Alors que Parkinson est une des principales maladies neuro-dégénératives, après la maladie d’Alzheimer, des chercheurs japonais sont parvenus à en réduire les symptômes sur des singes atteints de la maladie.

Par Muzan
La recherche sur Parkinson sur des singes
La recherche sur Parkinson avance, et c’est tant mieux. Ce sont des singes souffrant de la maladie sur lesquels les chercheurs ont réussi à faire des progrès notables. Pour ce faire, ils ont implanté des cellules souches humaines dans leur cerveau.

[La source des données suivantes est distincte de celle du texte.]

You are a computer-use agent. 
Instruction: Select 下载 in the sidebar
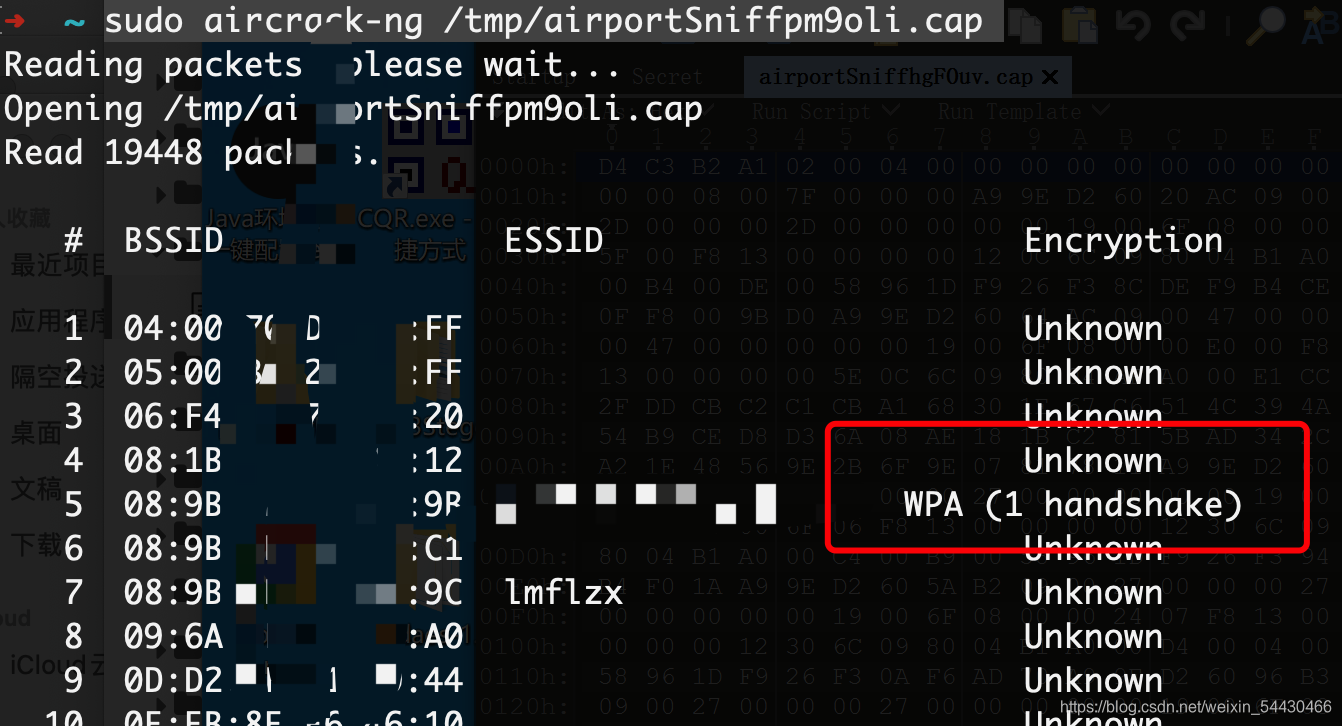[x=36, y=545]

Les symptômes de Parkinson disparaissent
Ces quatre singes avaient les membres qui bougeaient spasmodiquement – un symptôme courant du syndrome de Parkinson – et peinaient à contrôler leur corps. Après ces implantations de cellules souches humaines, ils ont montré des signes d’amélioration sous trois mois, a précisé Jun Takahashi, professeur à l’Université de Kyoto. Et six mois après la transplantation, les quatre primates testés, étaient de nouveau capables de marcher dans leur cage.

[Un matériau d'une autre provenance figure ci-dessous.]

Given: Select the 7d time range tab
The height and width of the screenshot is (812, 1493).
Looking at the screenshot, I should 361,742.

L’expérience Parkinson dès 2015
Le professeur Jun Takahashi espère pouvoir mener cette expérience sur des humains dès 2015. “Nous devons auparavant augmenter le nombre de neurones de type dopamine à implanter, afin de réduire le risque de tumeur” post-opératoire, a-t-il expliqué. En cas d’expérience médicale les chercheurs pensent pouvoir utiliser des cellules souches créées par l’implantation de quatre types de gènes dans des cellules de peau humaine pour les reprogrammer. Ces cellules souches ainsi générées reviennent quasiment au stade embryonnaire (non différencié). Toutefois certains soulignent des problèmes d’éthique dans la culture de ces cellules, soulignant qu’elle implique la destruction d’un embryon. Elles seraient toutefois très utile pour lutter contre Parkinson.